Imagine this being one of your life’s first memories.  Dustin Hoffman is fighting for his life.  He’s upside down being held by his ankles outside of a building’s window.  For anyone that remembers the movie, maybe it had a positive impact on my running.  Maybe it’s the reason that I much preferred running over biking during my middle school days – so much so that I ran alongside my friends that rode their bikes around town.  It’s fair to say that I was a young cardio monster.  On the flip side, the movie certainly could have had a negative impact of my views of dentistry.  The entire “Is it safe?” scene may have been erased from my memory – until I recently rewatched as an adult - for my own safety.  [Don’t look it up if you have a dentist appointment approaching.]  A few years later, the Beetle broke down on the same road that we traveled to reach the drive-in movie theater.  It was unceremoniously left alongside the road and never returned home.  Marathon over.  

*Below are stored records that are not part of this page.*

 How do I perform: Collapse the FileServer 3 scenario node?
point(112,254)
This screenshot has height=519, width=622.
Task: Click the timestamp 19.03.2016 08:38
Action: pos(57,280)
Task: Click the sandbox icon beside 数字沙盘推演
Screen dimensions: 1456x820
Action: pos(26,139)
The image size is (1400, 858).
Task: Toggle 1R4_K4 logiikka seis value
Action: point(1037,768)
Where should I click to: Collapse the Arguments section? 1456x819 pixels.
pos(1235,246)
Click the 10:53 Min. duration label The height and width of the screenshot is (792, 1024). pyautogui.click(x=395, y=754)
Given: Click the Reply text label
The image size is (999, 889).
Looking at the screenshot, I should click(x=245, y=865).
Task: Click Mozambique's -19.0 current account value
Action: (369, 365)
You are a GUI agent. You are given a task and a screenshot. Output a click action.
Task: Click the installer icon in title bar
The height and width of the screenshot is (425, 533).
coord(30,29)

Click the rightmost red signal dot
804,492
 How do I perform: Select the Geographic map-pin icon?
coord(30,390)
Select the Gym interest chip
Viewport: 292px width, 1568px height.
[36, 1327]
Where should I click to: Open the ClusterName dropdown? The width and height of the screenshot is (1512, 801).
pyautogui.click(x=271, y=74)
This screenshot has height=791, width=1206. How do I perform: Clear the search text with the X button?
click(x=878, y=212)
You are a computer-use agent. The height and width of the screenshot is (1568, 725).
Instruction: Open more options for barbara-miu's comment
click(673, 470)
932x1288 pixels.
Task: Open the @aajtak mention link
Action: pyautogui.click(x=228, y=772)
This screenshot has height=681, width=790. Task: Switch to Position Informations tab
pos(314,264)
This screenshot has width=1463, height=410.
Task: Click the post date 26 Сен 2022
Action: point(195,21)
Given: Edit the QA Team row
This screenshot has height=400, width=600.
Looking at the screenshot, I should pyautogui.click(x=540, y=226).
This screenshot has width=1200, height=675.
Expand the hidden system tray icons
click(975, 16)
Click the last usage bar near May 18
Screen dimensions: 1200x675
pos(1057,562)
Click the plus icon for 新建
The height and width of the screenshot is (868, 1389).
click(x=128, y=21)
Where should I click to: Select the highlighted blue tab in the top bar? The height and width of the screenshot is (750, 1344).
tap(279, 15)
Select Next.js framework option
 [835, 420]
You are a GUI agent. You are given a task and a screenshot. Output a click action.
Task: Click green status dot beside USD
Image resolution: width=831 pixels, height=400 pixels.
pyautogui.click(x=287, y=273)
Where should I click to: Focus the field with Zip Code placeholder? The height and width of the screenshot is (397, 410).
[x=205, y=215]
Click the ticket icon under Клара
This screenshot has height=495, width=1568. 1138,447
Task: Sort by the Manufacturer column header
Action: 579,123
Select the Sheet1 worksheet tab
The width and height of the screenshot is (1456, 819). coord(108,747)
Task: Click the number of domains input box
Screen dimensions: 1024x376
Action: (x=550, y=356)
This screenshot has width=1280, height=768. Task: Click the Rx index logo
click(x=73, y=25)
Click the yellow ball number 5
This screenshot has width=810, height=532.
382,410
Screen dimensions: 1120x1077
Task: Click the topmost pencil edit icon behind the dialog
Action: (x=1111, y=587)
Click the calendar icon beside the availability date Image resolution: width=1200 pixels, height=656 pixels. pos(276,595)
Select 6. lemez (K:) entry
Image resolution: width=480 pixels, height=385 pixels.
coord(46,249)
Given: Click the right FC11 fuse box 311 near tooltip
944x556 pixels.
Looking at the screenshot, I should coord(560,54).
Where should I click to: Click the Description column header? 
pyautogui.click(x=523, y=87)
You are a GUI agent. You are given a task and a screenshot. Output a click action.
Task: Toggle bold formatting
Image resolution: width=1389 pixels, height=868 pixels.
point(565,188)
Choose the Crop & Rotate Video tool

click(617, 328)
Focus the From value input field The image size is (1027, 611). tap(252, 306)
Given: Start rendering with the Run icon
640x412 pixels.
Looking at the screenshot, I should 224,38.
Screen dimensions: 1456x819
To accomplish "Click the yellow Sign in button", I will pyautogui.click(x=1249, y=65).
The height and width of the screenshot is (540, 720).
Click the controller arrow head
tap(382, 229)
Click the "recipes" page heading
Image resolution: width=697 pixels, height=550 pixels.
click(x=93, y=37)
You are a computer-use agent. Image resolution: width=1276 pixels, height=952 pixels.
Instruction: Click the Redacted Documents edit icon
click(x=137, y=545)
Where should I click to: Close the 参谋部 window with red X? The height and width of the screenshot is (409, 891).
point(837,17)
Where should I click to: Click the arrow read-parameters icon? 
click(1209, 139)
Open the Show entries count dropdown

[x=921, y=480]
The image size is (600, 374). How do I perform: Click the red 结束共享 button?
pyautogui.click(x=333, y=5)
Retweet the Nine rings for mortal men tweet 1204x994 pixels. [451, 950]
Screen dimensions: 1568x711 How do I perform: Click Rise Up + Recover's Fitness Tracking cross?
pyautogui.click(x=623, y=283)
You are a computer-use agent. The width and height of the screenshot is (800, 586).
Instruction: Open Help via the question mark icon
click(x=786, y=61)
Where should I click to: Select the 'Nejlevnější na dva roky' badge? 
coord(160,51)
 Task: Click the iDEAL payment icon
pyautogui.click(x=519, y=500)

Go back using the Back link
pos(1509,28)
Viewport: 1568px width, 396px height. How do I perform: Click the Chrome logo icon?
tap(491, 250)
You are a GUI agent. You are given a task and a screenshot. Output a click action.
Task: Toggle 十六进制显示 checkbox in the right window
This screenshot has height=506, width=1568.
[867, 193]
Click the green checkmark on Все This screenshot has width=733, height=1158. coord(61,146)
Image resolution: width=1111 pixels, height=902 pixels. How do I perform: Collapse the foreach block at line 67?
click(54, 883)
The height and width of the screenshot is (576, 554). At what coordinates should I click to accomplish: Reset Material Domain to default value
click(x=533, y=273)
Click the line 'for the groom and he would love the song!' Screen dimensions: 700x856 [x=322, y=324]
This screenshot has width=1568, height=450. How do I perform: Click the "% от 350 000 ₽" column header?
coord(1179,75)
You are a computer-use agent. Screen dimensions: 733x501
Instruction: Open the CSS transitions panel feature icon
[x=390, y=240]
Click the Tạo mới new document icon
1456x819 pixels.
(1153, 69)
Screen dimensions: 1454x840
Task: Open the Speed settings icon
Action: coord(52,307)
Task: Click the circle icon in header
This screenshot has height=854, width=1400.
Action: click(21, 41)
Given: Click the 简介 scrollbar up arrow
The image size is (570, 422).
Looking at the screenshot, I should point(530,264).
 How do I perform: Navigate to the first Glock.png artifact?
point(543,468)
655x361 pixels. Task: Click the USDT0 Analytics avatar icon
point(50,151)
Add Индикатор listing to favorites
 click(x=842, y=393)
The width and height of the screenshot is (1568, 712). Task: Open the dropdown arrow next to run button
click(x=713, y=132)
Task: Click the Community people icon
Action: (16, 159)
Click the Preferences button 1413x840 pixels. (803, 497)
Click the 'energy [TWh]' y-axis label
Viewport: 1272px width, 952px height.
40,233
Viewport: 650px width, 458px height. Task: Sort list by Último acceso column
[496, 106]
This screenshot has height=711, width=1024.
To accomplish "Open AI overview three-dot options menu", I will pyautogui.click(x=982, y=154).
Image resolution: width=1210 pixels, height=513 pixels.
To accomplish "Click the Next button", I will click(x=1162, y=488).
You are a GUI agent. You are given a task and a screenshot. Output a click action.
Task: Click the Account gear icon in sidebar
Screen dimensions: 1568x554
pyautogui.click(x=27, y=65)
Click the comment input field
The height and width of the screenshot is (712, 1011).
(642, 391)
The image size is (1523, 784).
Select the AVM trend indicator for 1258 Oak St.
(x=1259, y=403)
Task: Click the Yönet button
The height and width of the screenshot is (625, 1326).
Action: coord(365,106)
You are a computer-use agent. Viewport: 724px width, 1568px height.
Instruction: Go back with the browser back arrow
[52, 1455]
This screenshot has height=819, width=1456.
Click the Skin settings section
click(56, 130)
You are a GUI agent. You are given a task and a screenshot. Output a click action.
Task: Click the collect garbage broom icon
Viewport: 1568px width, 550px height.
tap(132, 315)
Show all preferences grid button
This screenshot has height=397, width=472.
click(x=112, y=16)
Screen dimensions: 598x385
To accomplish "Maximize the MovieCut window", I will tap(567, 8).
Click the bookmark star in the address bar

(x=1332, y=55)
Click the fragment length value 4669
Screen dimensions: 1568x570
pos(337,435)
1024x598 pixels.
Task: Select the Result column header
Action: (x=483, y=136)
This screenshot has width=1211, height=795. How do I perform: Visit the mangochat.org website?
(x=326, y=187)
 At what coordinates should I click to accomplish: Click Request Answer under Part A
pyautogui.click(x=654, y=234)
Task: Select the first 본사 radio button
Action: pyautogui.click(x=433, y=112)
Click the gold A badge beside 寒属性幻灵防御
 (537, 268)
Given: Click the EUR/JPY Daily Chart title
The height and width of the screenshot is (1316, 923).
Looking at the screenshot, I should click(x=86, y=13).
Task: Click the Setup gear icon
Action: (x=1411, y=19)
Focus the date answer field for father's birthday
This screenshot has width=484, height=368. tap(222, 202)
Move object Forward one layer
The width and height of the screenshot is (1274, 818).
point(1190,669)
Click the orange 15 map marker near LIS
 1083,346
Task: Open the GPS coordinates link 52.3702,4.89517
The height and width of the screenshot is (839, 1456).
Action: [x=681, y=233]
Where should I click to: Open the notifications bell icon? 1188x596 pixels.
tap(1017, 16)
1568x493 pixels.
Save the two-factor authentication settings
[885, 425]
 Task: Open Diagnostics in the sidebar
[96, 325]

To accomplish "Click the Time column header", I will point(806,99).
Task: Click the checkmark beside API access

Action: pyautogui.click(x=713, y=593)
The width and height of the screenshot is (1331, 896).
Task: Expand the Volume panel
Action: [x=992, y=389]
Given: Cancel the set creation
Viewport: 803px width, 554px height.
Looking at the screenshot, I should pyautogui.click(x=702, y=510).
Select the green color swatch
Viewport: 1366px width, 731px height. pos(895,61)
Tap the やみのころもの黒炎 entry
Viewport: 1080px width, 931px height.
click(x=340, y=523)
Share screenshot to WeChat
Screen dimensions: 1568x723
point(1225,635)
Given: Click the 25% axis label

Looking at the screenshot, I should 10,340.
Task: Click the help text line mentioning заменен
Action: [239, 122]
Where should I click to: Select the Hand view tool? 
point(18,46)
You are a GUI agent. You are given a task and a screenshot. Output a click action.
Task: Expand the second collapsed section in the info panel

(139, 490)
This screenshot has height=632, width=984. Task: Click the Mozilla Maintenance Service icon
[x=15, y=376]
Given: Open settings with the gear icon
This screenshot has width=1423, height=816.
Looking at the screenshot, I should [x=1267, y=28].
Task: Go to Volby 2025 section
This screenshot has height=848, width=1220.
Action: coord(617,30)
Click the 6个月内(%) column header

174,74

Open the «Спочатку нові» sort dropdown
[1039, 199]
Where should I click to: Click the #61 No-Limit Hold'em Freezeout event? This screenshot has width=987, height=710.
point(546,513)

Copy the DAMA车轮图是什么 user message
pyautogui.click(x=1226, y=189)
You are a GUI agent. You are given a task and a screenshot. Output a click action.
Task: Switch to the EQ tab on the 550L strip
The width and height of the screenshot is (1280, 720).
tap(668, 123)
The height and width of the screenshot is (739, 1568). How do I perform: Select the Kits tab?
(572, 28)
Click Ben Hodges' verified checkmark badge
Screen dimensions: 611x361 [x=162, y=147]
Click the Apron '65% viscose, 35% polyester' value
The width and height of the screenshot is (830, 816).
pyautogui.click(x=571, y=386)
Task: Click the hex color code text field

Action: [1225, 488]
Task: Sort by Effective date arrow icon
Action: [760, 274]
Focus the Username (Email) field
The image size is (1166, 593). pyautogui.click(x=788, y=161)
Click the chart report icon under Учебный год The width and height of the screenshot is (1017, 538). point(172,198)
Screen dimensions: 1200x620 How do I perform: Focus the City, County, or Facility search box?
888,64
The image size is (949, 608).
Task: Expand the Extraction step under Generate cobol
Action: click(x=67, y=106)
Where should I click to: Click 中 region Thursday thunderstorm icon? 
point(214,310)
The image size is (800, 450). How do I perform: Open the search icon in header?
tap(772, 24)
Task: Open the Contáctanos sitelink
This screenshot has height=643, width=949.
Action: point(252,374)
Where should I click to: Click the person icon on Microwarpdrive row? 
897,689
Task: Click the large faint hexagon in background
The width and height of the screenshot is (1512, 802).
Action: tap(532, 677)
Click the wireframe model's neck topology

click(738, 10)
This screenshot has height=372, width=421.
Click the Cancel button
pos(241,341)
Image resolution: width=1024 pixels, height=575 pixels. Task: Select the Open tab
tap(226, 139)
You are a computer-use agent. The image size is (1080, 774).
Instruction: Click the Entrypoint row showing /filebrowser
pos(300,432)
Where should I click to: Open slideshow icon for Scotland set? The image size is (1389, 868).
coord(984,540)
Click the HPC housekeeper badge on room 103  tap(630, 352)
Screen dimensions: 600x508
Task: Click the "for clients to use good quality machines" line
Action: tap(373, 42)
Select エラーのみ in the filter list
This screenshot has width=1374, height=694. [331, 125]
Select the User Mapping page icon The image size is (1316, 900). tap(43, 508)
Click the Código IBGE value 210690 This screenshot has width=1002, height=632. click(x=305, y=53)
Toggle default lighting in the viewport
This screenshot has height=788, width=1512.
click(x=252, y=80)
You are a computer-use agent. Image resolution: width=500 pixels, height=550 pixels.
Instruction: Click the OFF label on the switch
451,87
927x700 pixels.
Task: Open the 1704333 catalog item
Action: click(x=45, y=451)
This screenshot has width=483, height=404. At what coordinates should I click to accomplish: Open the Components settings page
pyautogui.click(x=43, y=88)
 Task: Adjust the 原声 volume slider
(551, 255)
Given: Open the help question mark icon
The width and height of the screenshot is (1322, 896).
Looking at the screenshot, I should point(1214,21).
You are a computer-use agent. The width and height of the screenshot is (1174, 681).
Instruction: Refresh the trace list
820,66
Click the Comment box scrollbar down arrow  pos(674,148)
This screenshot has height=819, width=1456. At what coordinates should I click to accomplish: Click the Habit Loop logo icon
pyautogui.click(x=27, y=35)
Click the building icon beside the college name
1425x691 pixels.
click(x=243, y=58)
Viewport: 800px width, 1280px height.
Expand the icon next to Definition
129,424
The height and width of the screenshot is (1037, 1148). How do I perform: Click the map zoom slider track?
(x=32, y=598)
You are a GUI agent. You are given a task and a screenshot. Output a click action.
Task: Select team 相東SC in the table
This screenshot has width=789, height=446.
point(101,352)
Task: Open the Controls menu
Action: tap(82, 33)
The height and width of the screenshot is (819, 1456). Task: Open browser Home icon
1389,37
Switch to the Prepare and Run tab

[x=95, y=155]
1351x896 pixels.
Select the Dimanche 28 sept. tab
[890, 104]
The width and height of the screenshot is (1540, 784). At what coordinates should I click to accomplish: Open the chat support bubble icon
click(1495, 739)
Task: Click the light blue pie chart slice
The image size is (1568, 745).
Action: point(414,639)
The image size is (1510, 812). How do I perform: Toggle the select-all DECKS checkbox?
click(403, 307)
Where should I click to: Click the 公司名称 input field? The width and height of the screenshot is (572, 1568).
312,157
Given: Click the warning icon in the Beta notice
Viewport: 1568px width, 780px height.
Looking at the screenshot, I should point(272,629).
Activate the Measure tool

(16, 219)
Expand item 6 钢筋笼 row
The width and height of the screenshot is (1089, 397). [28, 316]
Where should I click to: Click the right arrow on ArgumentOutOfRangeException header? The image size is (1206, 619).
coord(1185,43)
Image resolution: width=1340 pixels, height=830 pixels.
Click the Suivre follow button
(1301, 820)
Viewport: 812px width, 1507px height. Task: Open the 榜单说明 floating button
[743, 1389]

The Beetle was 100% utility and the family workhorse.  Beyond my collection of hand-me-down Matchboxes, it was my first exposure to the automotive world.  It gave me a view of life through the backseat window…when 15-mile drives brought me to the edge of my known world.  My mother told me that I was a sponge soaking up the surroundings and asking questions.  That Beetle helped bridge the gap between what I was reading in the family set of encyclopedias and magazines.  Years later, when the middle school movie was announced to be “Herbie the Love Bug”, I certainly had a big smile.  That movie helped cement some of those earliest Beetle memories.  What was thought to be a blue-collar family vehicle was actually a hero, just like Herbie.  A traveler.  A window to a new world.  A provider of family time.  Beautiful memories.  A step that set off a marathon of automotive love.